#### Exercise details:
Leave out the pictures and retype, exactly, the lines below from the line with "545x685 pixels." up to and including the line with "Given: Click the Space available 72.0 GB text", nothing more.
·····
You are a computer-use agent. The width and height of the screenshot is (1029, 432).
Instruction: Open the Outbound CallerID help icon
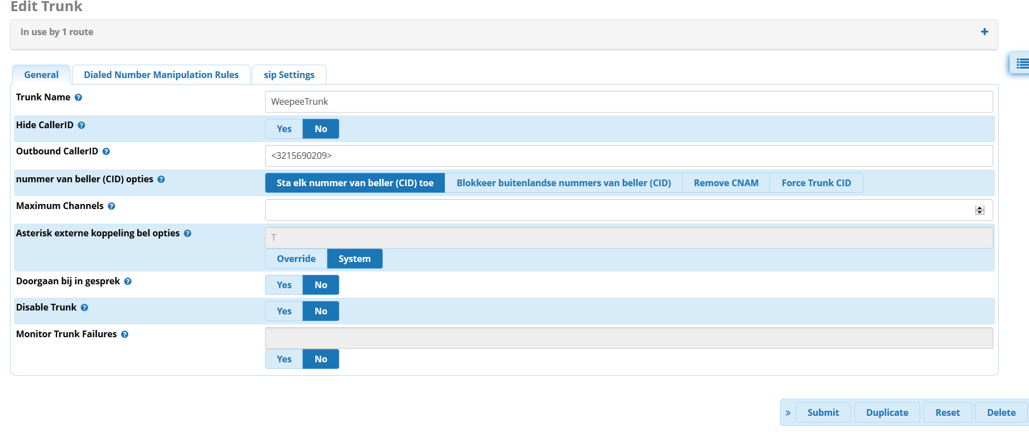tap(106, 152)
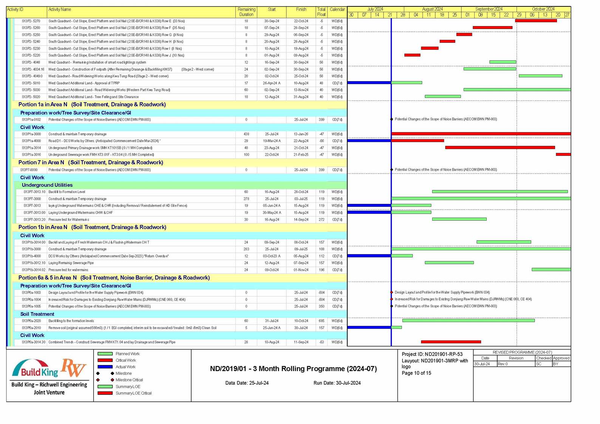Click the red Critical Work legend bar
Screen dimensions: 600x424
(105, 360)
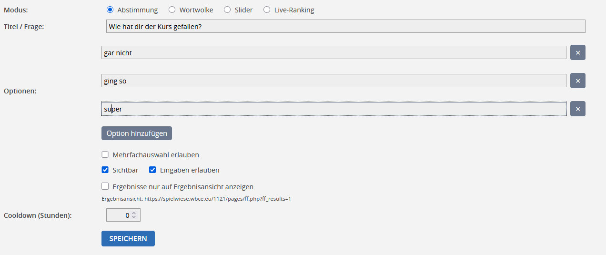Remove the 'gar nicht' option
The width and height of the screenshot is (606, 255).
(577, 53)
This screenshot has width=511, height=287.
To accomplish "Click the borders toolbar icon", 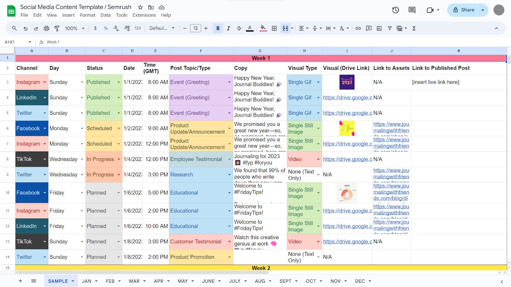I will point(274,28).
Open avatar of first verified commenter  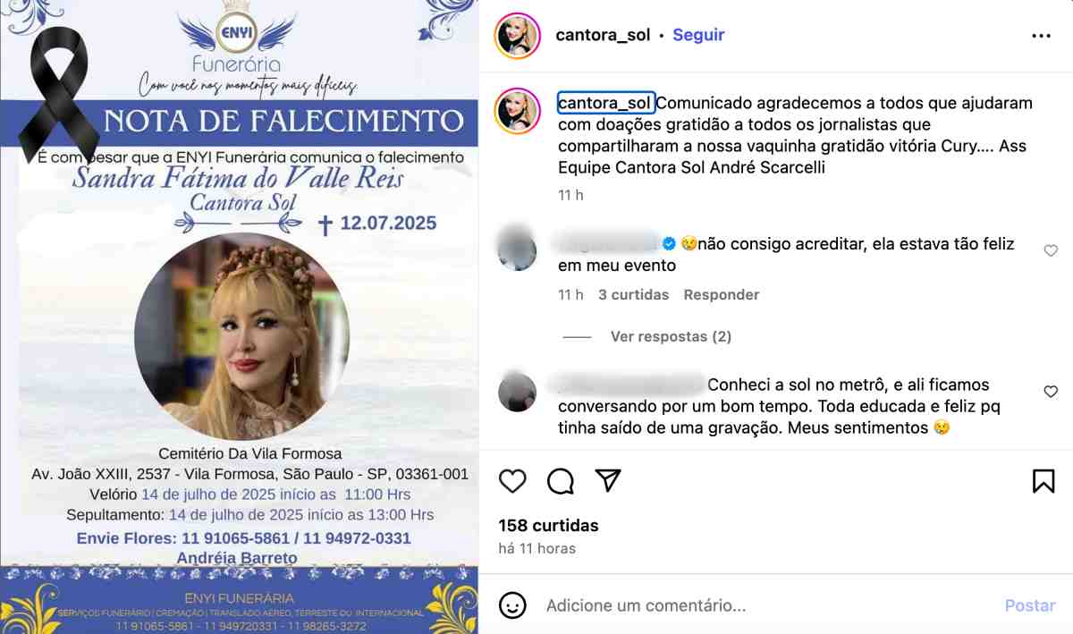click(x=517, y=249)
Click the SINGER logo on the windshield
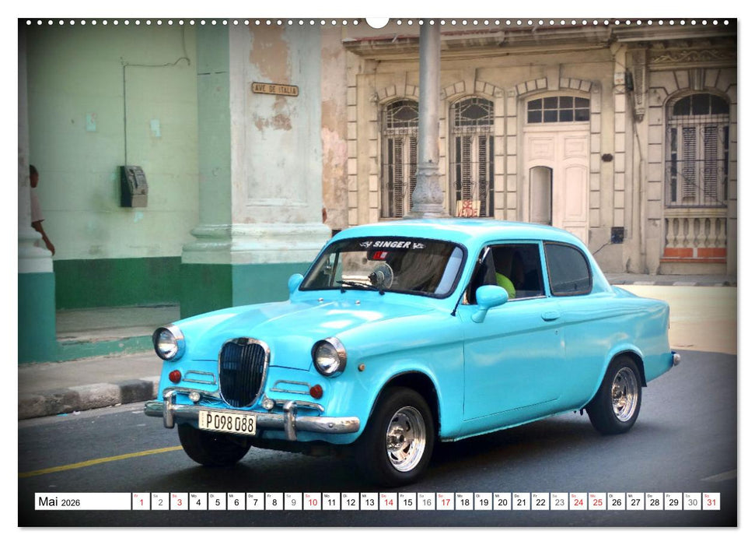755x545 pixels. click(391, 244)
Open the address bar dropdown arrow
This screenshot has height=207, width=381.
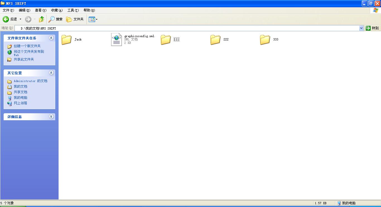[361, 28]
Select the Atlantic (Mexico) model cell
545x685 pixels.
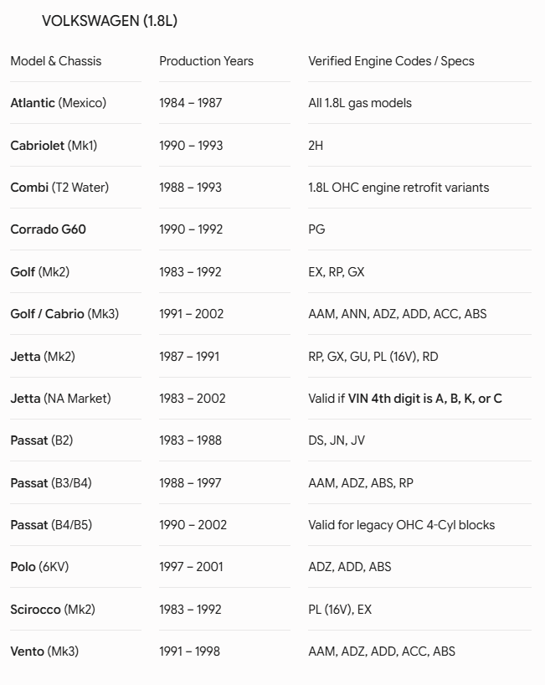click(x=59, y=103)
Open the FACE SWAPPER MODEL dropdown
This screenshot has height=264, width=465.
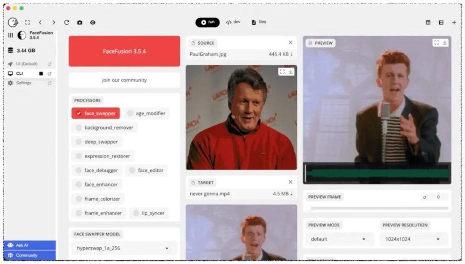coord(123,248)
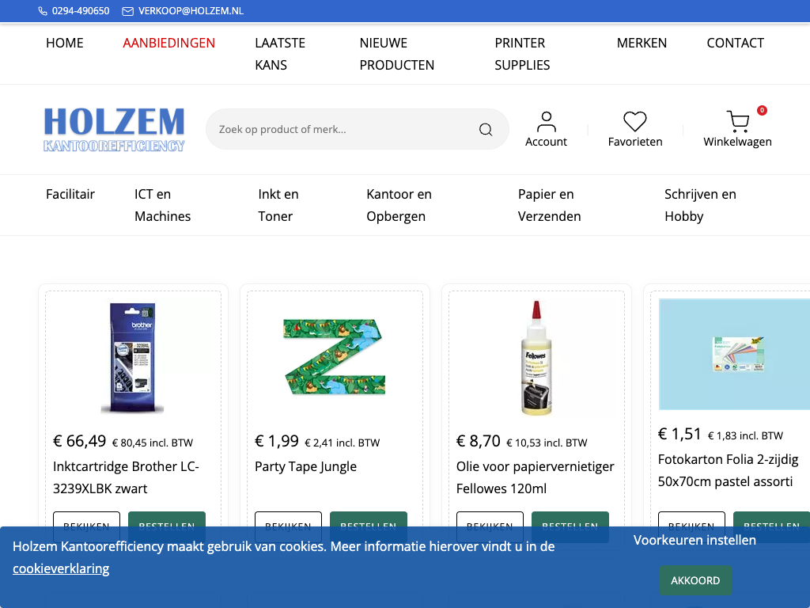The height and width of the screenshot is (608, 810).
Task: Open the Aanbiedingen menu item
Action: 168,43
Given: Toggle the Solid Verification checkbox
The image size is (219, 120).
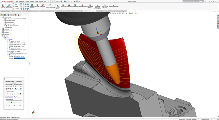Looking at the screenshot, I should (x=6, y=92).
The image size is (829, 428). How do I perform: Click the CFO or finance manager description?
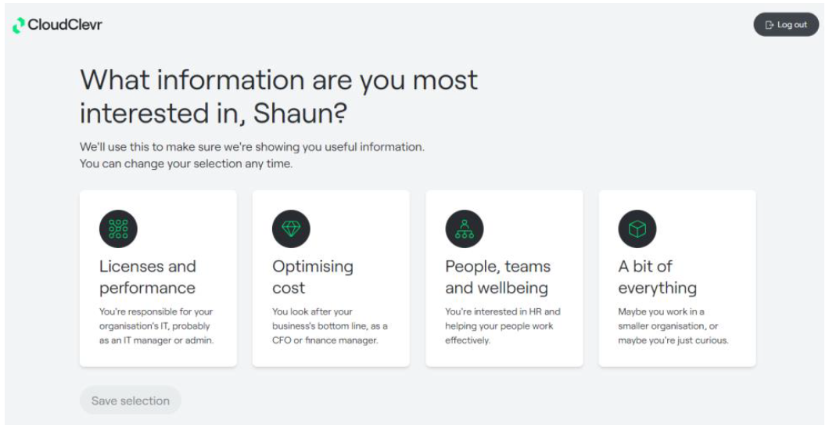coord(329,326)
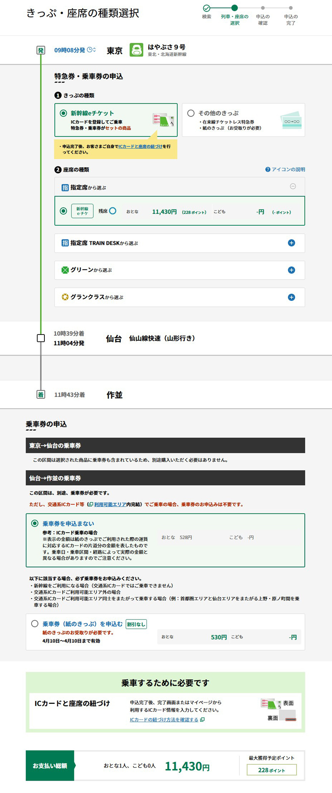Image resolution: width=332 pixels, height=793 pixels.
Task: Expand 指定席 TRAIN DESKから選ぶ section
Action: tap(291, 243)
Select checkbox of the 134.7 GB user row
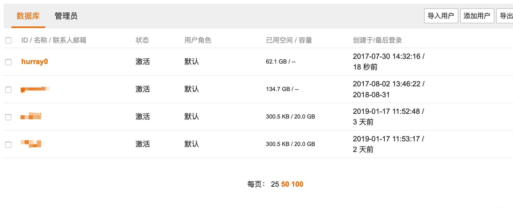Screen dimensions: 513x209 click(8, 90)
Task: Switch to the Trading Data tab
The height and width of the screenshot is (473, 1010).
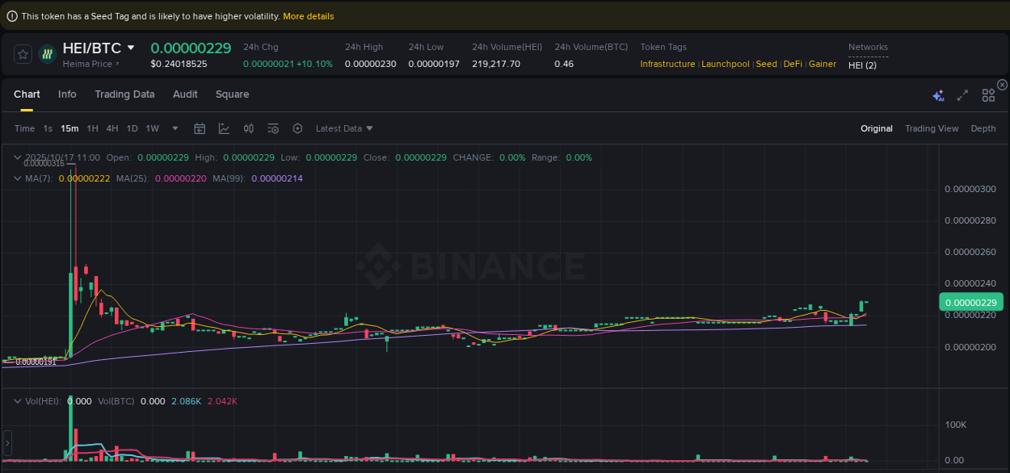Action: point(124,94)
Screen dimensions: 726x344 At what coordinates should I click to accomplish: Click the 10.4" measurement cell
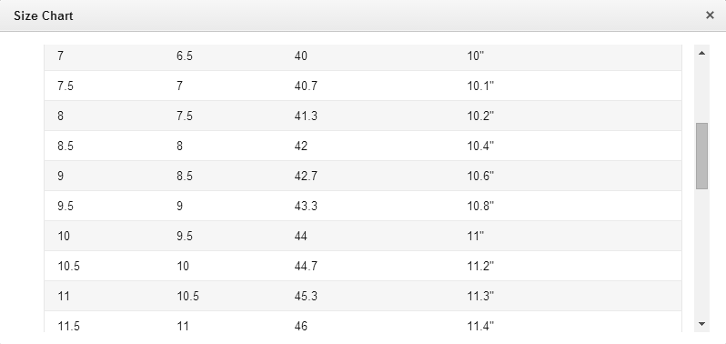[x=480, y=146]
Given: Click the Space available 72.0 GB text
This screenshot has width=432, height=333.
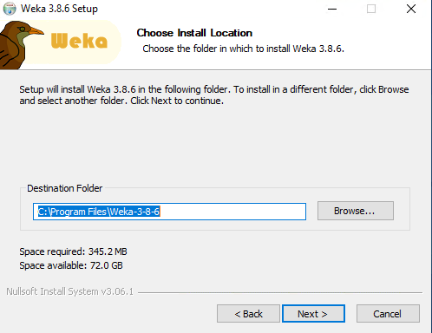Looking at the screenshot, I should (71, 265).
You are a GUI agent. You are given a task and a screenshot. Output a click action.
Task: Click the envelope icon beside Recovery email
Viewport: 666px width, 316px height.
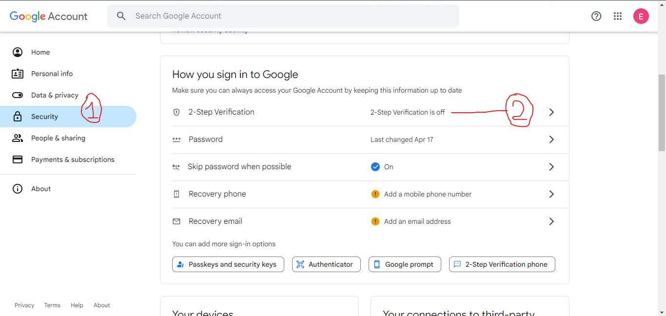(x=176, y=221)
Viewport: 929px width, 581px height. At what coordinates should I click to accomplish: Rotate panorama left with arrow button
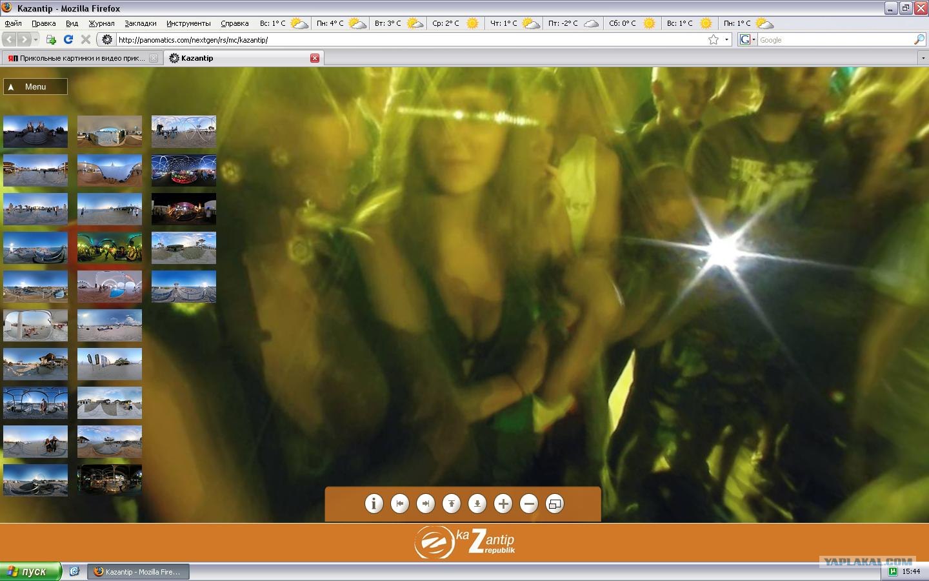[399, 504]
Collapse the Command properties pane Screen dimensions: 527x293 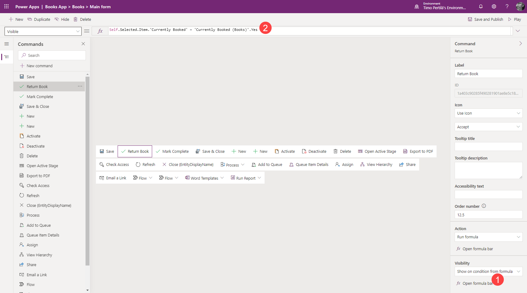(x=521, y=44)
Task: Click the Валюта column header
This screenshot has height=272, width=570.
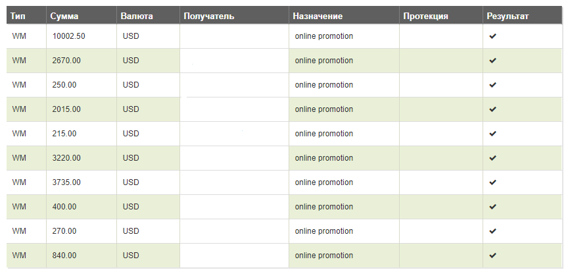Action: (137, 15)
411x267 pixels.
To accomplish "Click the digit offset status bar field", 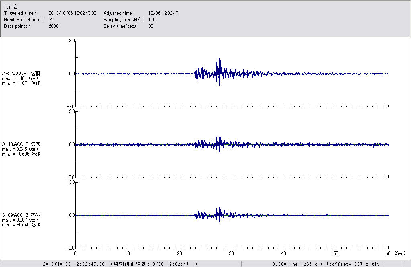I will 342,264.
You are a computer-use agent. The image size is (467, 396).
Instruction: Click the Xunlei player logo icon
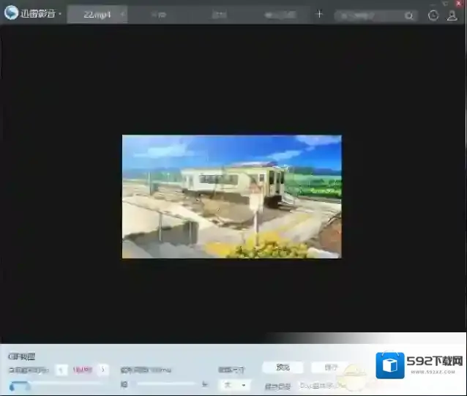(11, 14)
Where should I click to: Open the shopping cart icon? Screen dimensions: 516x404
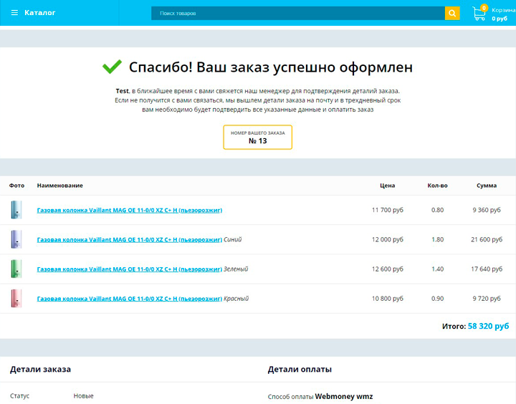479,14
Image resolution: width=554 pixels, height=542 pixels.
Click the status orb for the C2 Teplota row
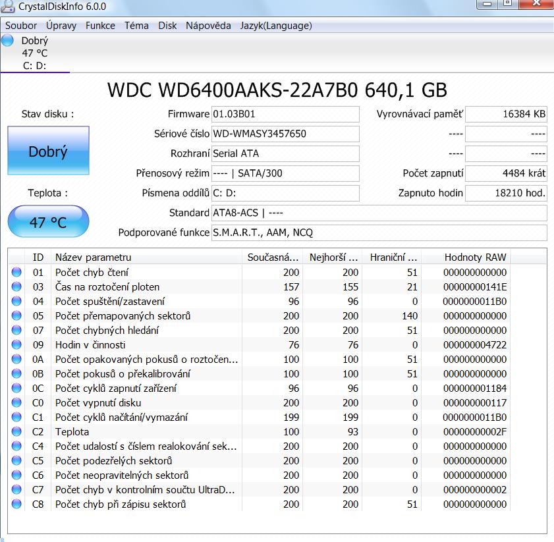16,432
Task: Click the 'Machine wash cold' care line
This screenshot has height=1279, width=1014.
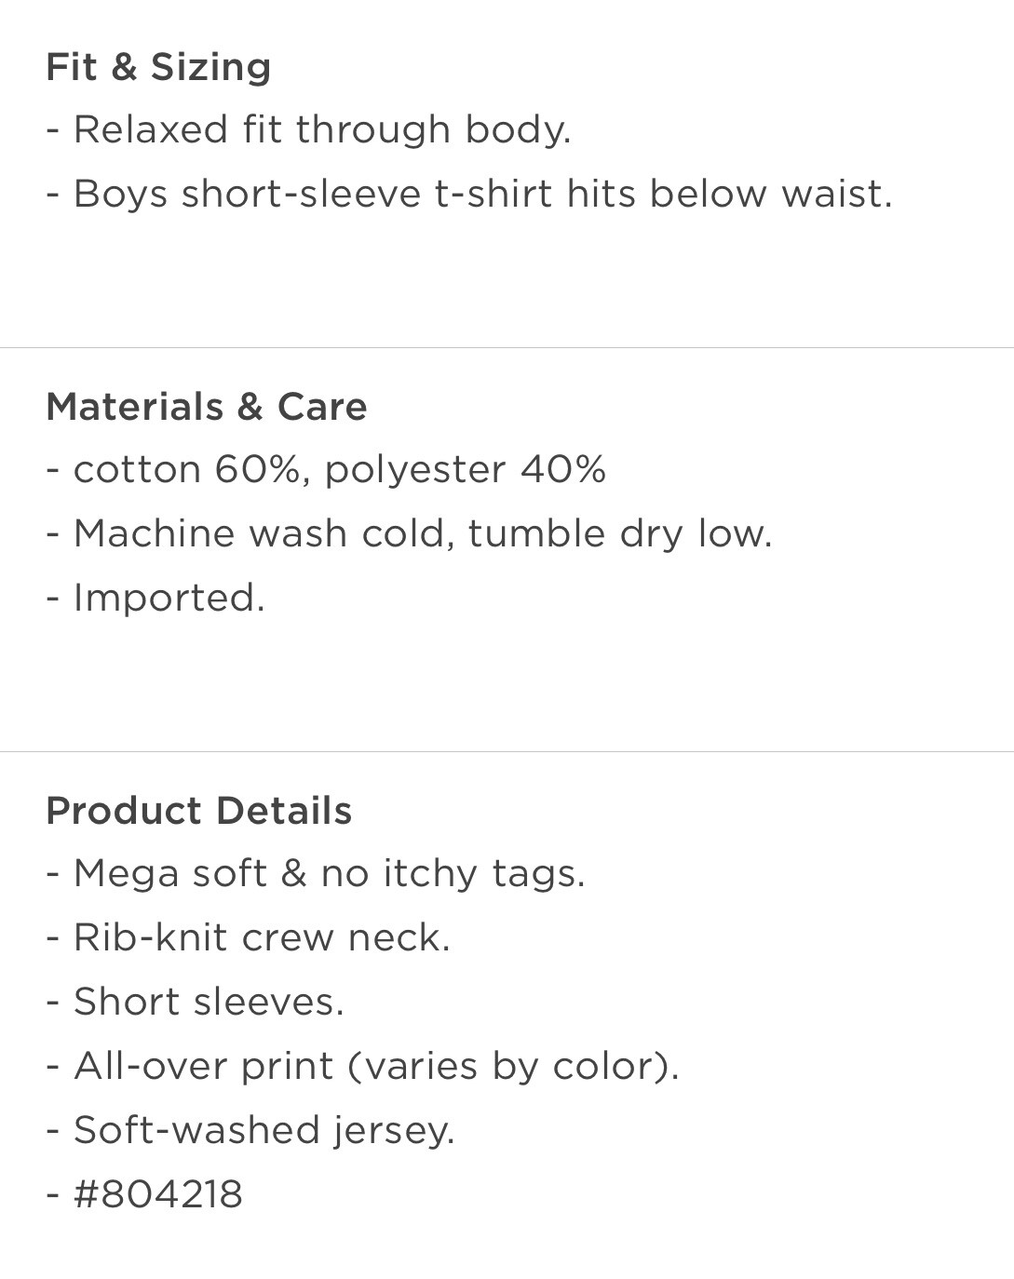Action: pos(410,533)
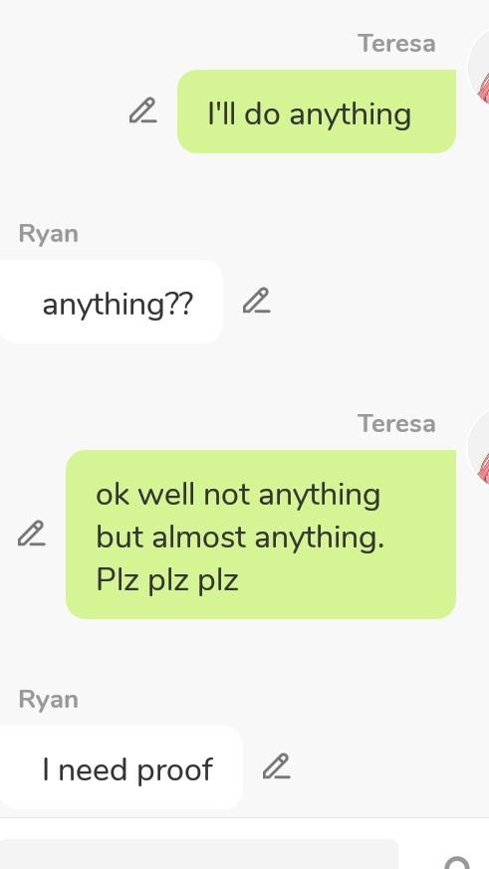Focus the message input field at bottom

(199, 854)
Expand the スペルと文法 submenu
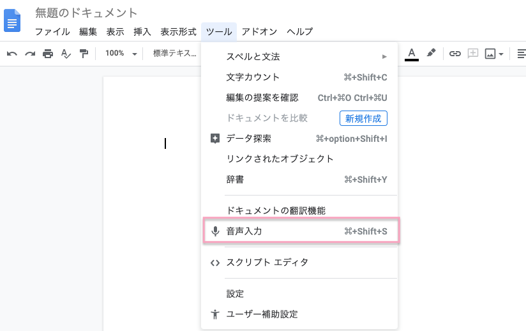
·····
#### Result:
545x685 pixels.
click(x=59, y=103)
Open the FACE SWAPPER MODEL dropdown
This screenshot has height=264, width=465.
coord(123,248)
The height and width of the screenshot is (608, 810).
Task: Open the Aanbiedingen menu item
Action: 168,43
Given: Toggle the Solid Verification checkbox
The image size is (219, 120).
Looking at the screenshot, I should (x=6, y=92).
The image size is (829, 428). How do I perform: Click the CFO or finance manager description?
coord(329,326)
Image resolution: width=332 pixels, height=793 pixels.
Task: Expand 指定席 TRAIN DESKから選ぶ section
Action: tap(291, 243)
Select checkbox of the 134.7 GB user row
Screen dimensions: 513x209 click(8, 90)
Task: Switch to the Trading Data tab
The height and width of the screenshot is (473, 1010).
Action: point(124,94)
Screen dimensions: 726x344 At what coordinates should I click to accomplish: Click the 10.4" measurement cell
[x=480, y=146]
Given: Click the Space available 72.0 GB text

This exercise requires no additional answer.